Why, dey wan't no 'count 't all."
"I suppose Jinny thought they were
ever so nice," said George.
"Thought so!--didn't she?
Thar she was, showing em, as innocent--ye see, it's jest here, Jinny
_don't know_. Lor, the family an't
nothing! She can't be spected to
know! 'Ta'nt no fault o' hem.
Ah, Mas'r George, you doesn't know half 'your privileges in yer family
and bringin' up!" Here Aunt
Chloe sighed, and rolled up her eyes with emotion.
"I'm sure, Aunt Chloe, I understand
I my pie and pudding privileges," said George. "Ask Tom Lincon if I don't crow over him, every time I
meet him."
Aunt Chloe sat back in her chair, and
indulged in a hearty guffaw of laughter, at this witticism of young Mas'r's,
laughing till the tears rolled down her black, shining cheeks, and varying the
exercise with playfully slapping and poking Mas'r Georgey, and telling him to go
way, and that he was a case--that he was fit to kill her, and that he sartin
would kill her, one of these days; and, between each of these sanguinary
predictions, going off into a laugh, each longer and stronger than the other,
till George really began to think that he was a very dangerously witty fellow,
and that it became him to be careful how he talked "as funny as he
could."
"And so ye telled Tom, did ye?
O, Lor! what young uns will be up ter!
Ye crowed over Tom?

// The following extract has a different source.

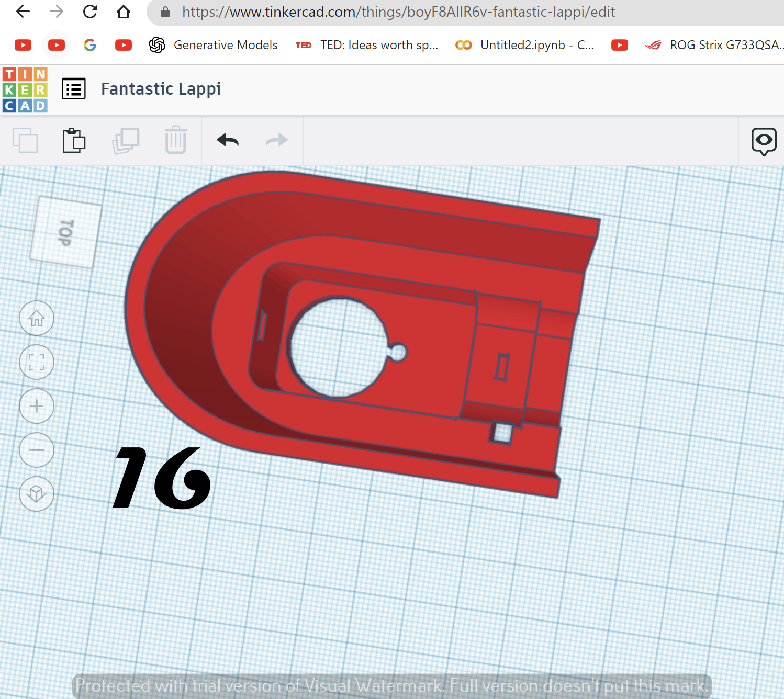Fit view to selected object
The image size is (784, 699).
36,362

O, Lor!
Mas'r George, if ye wouldn't make a hornbug laugh!"
"Yes," said George, "I
says to him, `Tom, you ought to see some of Aunt Chloe's pies; they're the right
sort,' says I."
"Pity, now, Tom couldn't,"
said Aunt Chloe, on whose benevolent heart the idea of Tom's benighted condition
seemed to make a strong impression. "Ye
oughter just ask him here to dinner, some o' these times, Mas'r George,"

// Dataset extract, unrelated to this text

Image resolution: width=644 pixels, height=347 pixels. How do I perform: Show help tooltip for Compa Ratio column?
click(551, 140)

she added; "it would look quite pretty of ye.
Ye know, Mas'r George, ye oughtenter feel 'bove nobody, on 'count yer
privileges, 'cause all our privileges is gi'n to us; we ought al'ays to 'member
that," said Aunt Chloe, looking quite serious.
"Well, I mean to ask Tom here, some
day next week," said George; "and you do your prettiest, Aunt Chloe,
and we'll make him stare. Won't we
make him eat so he won't get over it for a fortnight?"

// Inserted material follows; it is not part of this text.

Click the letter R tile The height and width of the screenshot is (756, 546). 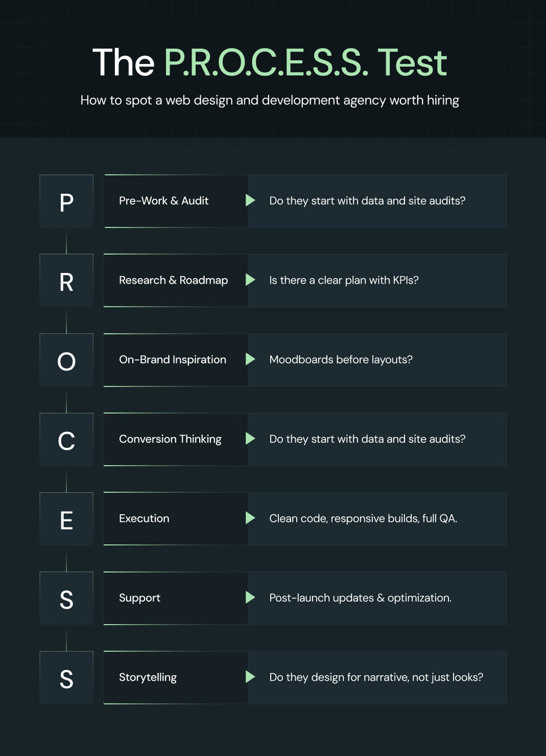(x=66, y=281)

"Yes, yes--sartin," said Aunt
Chloe, delighted;
"you'll see. Lor! to think of some of our dinners! Yer mind dat ar great
chicken pie I made when we guv de dinner to General Knox?
I and Missis, we come pretty near quarrelling about dat ar crust.
What does get into ladies sometimes, I don't know; but, sometimes, when a
body has de heaviest kind o' 'sponsibility on 'em, as ye may say, and is all
kinder _`seris'_ and taken up, dey takes dat ar time to be hangin' round and
kinder interferin'! Now, Missis,
she wanted me to do dis way, and she wanted me to do dat way; and, finally, I
got kinder sarcy, and, says I, `Now, Missis, do jist look at dem beautiful white
hands o' yourn with long fingers, and all a sparkling with rings, like my white
lilies when de dew 's on 'em; and look at my great black stumpin hands.
Now, don't ye think dat de Lord must have meant _me_ to make de
pie-crust, and you to stay in de parlor? Dar!
I was jist so sarcy, Mas'r George."
"And what did mother say?"
said George.
"Say?--why, she kinder larfed in
her eyes--dem great handsome eyes o' hern; and, says she, `Well, Aunt Chloe, I
think you are about in the right on 't,' says she; and she went off in de
parlor. She oughter cracked me over
de head for bein' so sarcy; but dar's whar 't is--I can't do nothin' with ladies
in de kitchen!"
"Well, you made out well with that
dinner,--I remember everybody said so," said George.
"Didn't I? And wan't I behind de dinin'-room door dat bery day? and
didn't I see de General pass his plate three times for some more dat bery
pie?--and, says he, `You must have an uncommon cook, Mrs. Shelby.'
Lor! I was fit to split myself.
"And de Gineral, he knows what
cookin' is," said Aunt Chloe, drawing herself up with an air.
"Bery nice man, de Gineral! He
comes of one of de bery _fustest_ families in Old Virginny!
He knows what's what, now, as well as I do--de Gineral.
Ye see, there's _pints_ in all pies, Mas'r George; but tan't everybody
knows what they is, or as orter be. But
the Gineral, he knows; I knew by his 'marks he made. Yes, he knows what de pints is!"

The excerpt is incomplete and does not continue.